Supplied data:
_ _ _

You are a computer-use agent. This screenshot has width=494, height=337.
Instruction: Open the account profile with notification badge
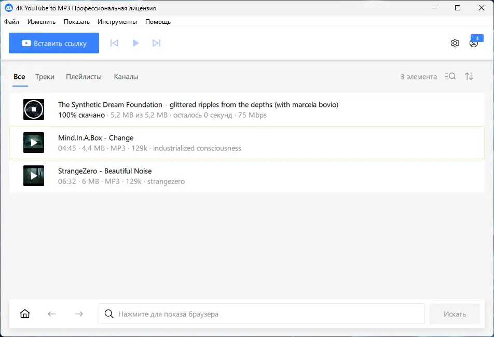tap(474, 43)
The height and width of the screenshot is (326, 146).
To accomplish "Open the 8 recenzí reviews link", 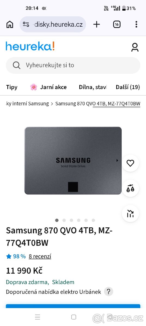I will (40, 256).

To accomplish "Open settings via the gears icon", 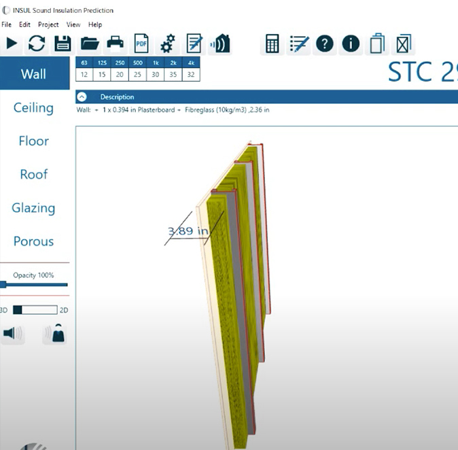I will 168,44.
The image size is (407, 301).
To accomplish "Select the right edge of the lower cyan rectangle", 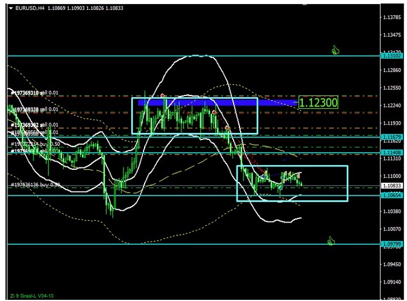I will point(347,183).
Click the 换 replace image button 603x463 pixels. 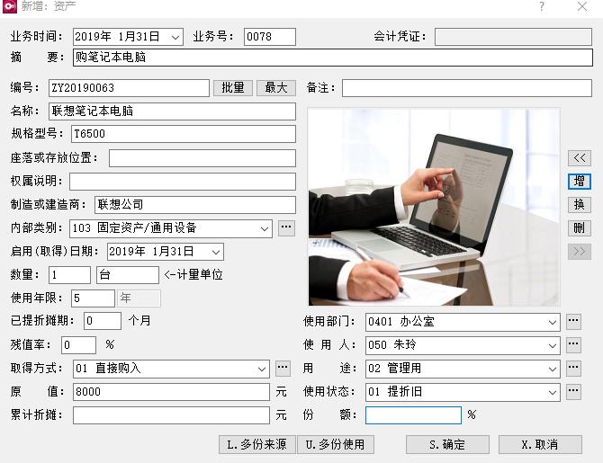point(580,205)
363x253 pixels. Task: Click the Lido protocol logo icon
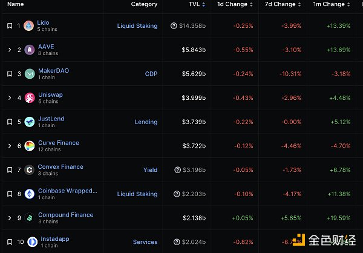29,26
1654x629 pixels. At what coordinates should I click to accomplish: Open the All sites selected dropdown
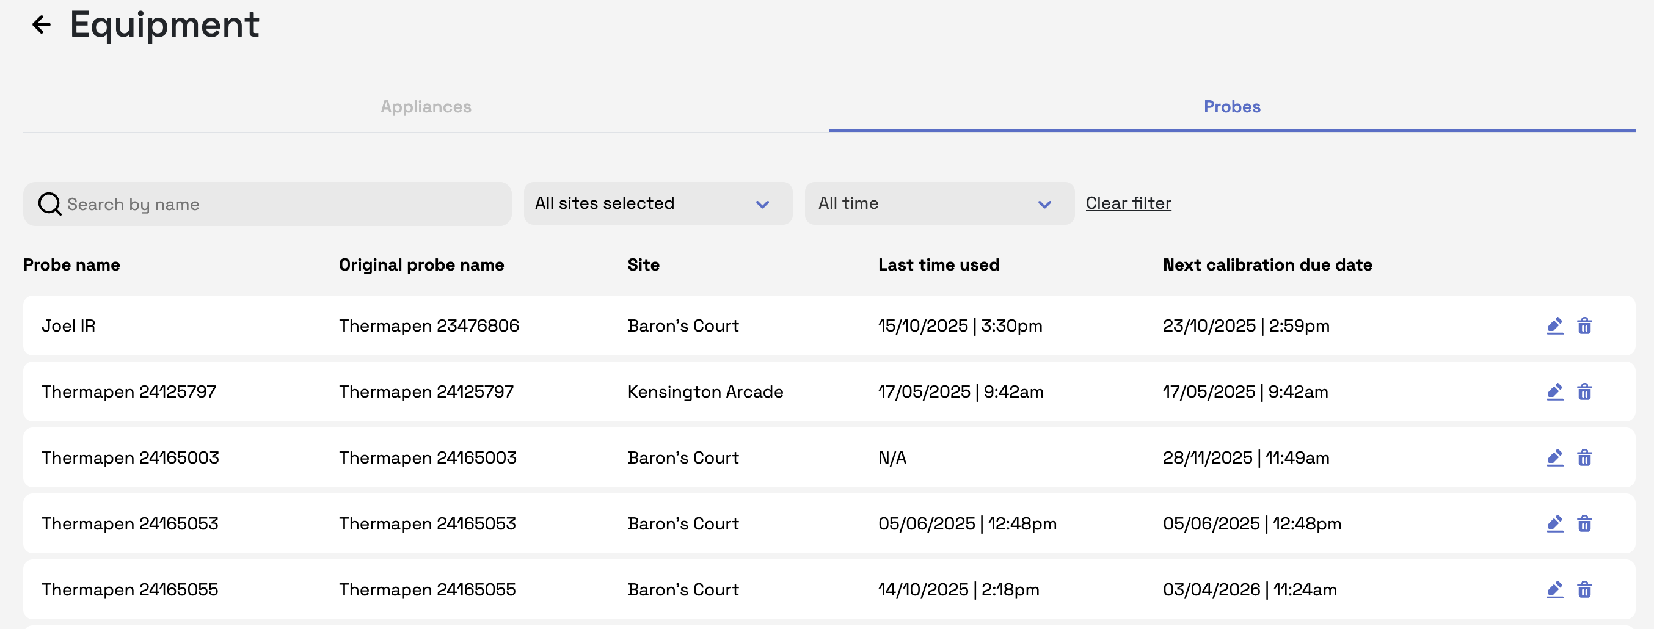[x=657, y=203]
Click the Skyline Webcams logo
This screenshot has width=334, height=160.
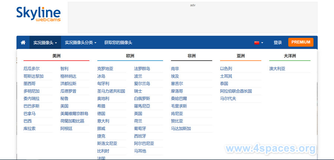pos(38,14)
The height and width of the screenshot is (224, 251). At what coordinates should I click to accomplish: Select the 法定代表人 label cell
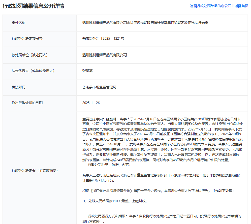(x=33, y=71)
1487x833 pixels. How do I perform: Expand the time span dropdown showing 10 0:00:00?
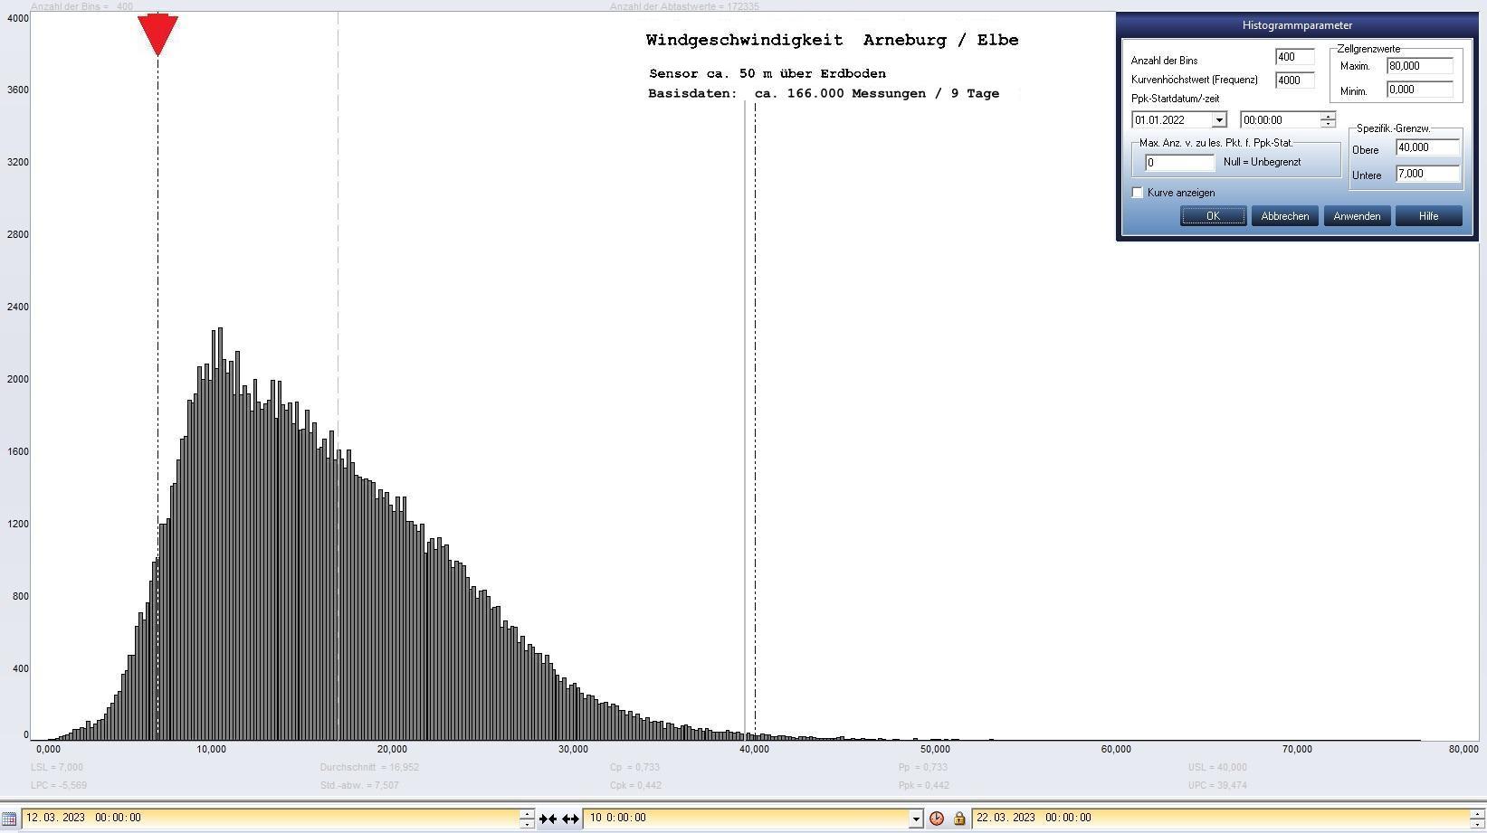915,819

_ _ _

At the line containing "1654x629 pixels. At", start reproducing exactly, and stop after the last line of the listing; include both ends, and leave the pictures out.

Solution below:
1654x629 pixels. At what coordinates should I click to accomplish: Open the All sites selected dropdown
[x=657, y=203]
Click the Skyline Webcams logo
This screenshot has width=334, height=160.
pos(38,14)
The height and width of the screenshot is (224, 251). At what coordinates should I click to accomplish: Select the 法定代表人 label cell
(x=33, y=71)
1487x833 pixels. How do I perform: Expand the time span dropdown showing 10 0:00:00?
915,819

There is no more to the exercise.